Although there are many decision points in the implementation of this model, one should be careful to make such decisions on principled grounds, choosing model parameters before examining the end result. To do so, it is important to understand ahead of time how such decisions might impact a given dataset. For example, in our implementation we chose to label as “confusable” any morph pair that 50% of our observers incorrectly identified as the same. This resulted in 21% of the total morph pairs being potentially confusable. When we relaxed the “confusable” criterion to 30% (i.e., observers incorrectly identified morphs as identical 30% of the time), the total percentage of confusable morph pairs increased to 25%, which increased the likelihood that a given trial would be corrected.
All of the parameters available to tweak will affect the likelihood that a given trial will undergo correction. How it will impact this likelihood is fairly straightforward (i.e., less conservative criteria will result in more model corrections). However, the model will not ever reverse the direction of an effect (since it is applied to all conditions), nor will it turn typically unusable data into something usable. This last point was verified by simulating a randomly responding observer and subjecting these data to our model. Although the ensemble performance improved slightly after correction, it still did not pass our criterion for inclusion, which tested whether an observer’s response distribution differed significantly from uniform (see Fig. 5 for a reference—note that this participant’s performance is visibly centered around the mean; a random guesser would have responses uniformly distributed about the mean).

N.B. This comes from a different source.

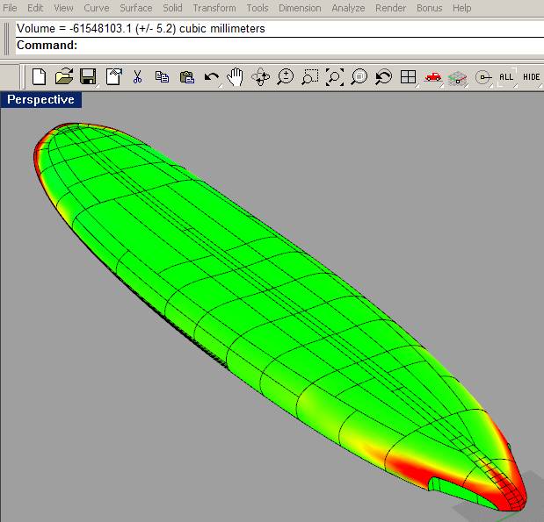
Task: Save the model with the floppy disk icon
Action: tap(88, 77)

We note that our results, although limited to the specific face morph used here, highlight the importance of accounting for perceptual confusability when estimating ensemble representation abilities—even for paradigms that do not utilize continuous report (e.g., the method of constant stimuli). We acknowledge that the amount of data required in order to implement such corrections is daunting (each of our observers performed psychophysics for approximately 12 h), and as such have made our data publicly available at https://jasonmarchaberman.wordpress.com/zeeabrahamsen-and-haberman-2017-vss-abstract/. Additionally, our physical similarity analysis (Yue et al., 2012) revealed a strong correlation with psychophysical performance, providing an alternative and efficient means of assessing morph confusability.

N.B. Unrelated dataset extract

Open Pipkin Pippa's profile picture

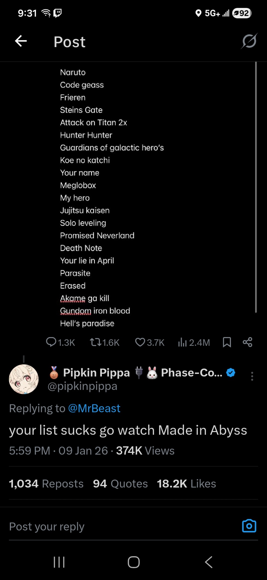(x=24, y=379)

Despite the potential challenges associated with accounting for perceptual errors, we contend that future research should endeavor to do so, particularly when attempting to make comparisons across stimulus domains (e.g., average orientation vs. average expression) or exploring questions that typically yield small effect sizes. Critically, these considerations do not apply exclusively to research on ensemble perception—any domain using nonlinearized morph sequences would benefit from characterizing their perceptual space, unless noise is not a serious consideration.
JNDs were determined in a separate pilot experiment. Six observers were asked to determine which of two images differed from a template image. The images were simultaneously displayed in a triangle formation for 2 s. The template was randomly selected on every trial, and the comparison images varied from among the faces 10–60 emotional units from the template. Observers performed 240 trials. The average 75% JND across observers was 27°.